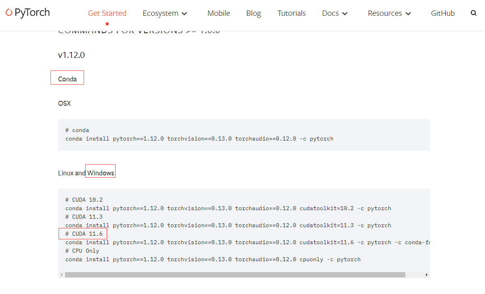Select the Get Started menu item

(x=107, y=13)
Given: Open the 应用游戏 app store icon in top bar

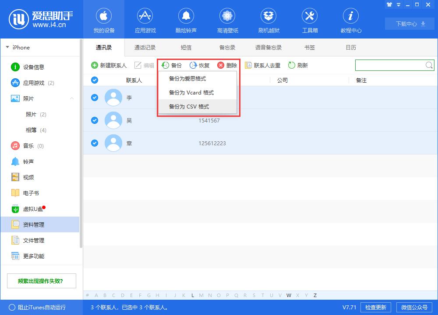Looking at the screenshot, I should [x=145, y=17].
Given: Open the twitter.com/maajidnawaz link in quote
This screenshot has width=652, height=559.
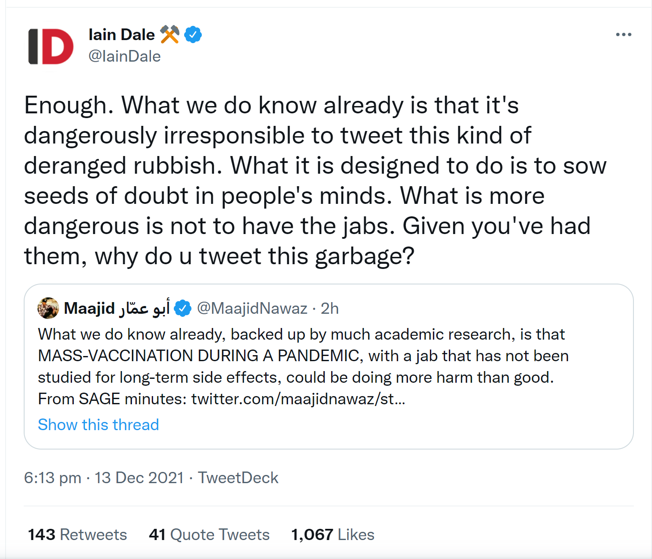Looking at the screenshot, I should [298, 399].
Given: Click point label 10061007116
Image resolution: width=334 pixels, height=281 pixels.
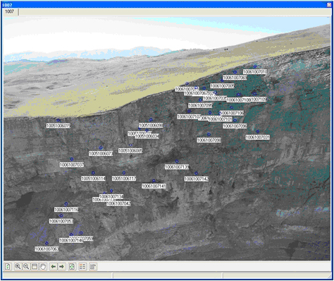Looking at the screenshot, I should point(66,210).
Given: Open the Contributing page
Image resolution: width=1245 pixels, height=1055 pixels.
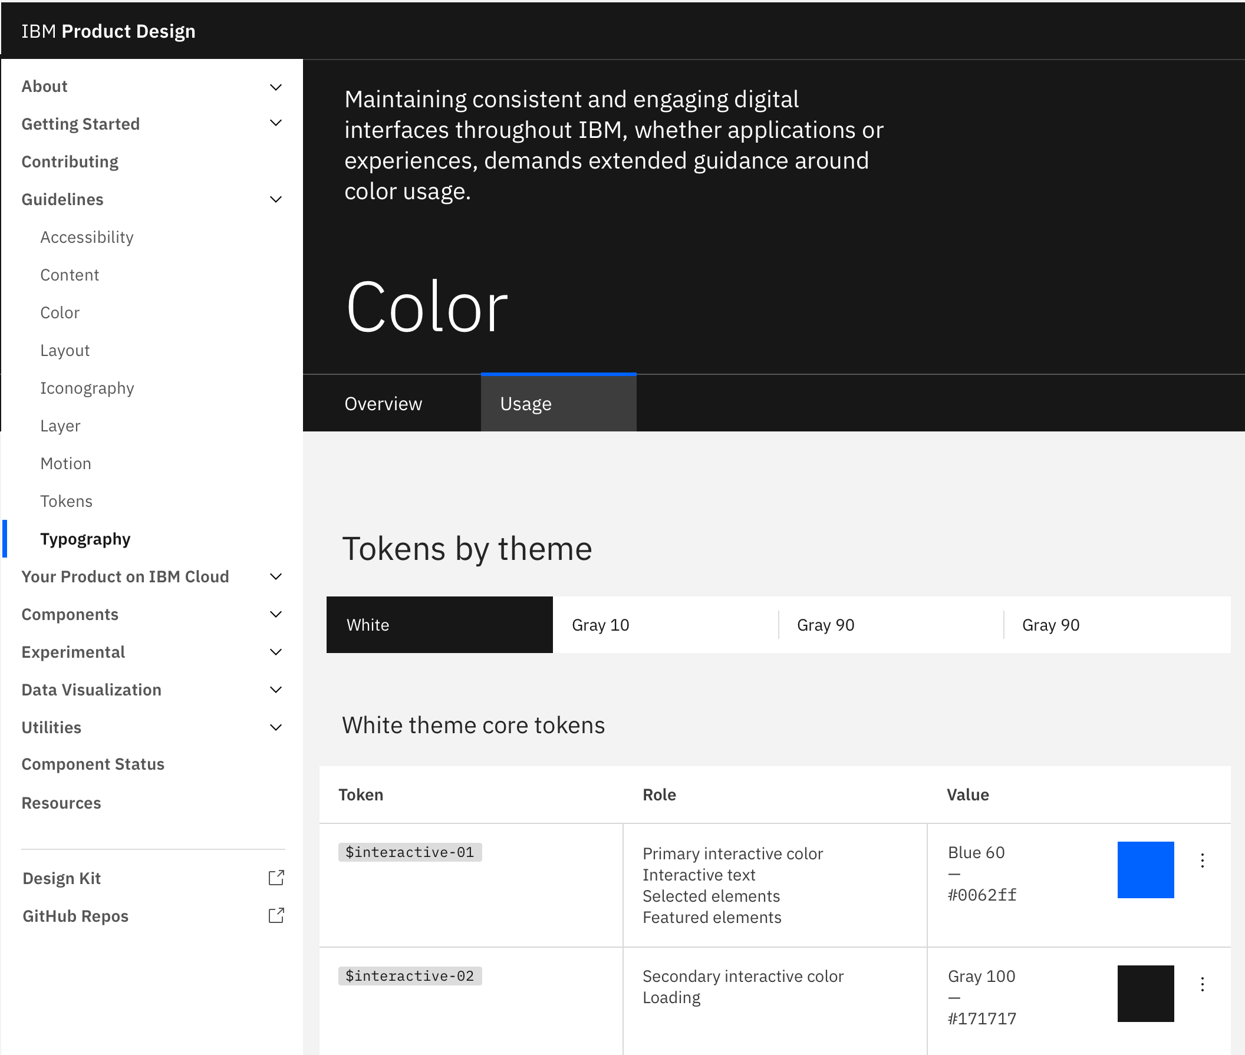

§ Goal of the exercise:
Write all the records above out again word for word, leaving out the pictures.

§ Finished task:
Select the Get Started menu item

(x=107, y=13)
Given: Open the 应用游戏 app store icon in top bar

Looking at the screenshot, I should [x=145, y=17].
Given: Open the twitter.com/maajidnawaz link in quote
This screenshot has width=652, height=559.
Looking at the screenshot, I should [298, 399].
Given: Click point label 10061007116
Image resolution: width=334 pixels, height=281 pixels.
Looking at the screenshot, I should point(66,210).
Given: Open the Contributing page
Image resolution: width=1245 pixels, height=1055 pixels.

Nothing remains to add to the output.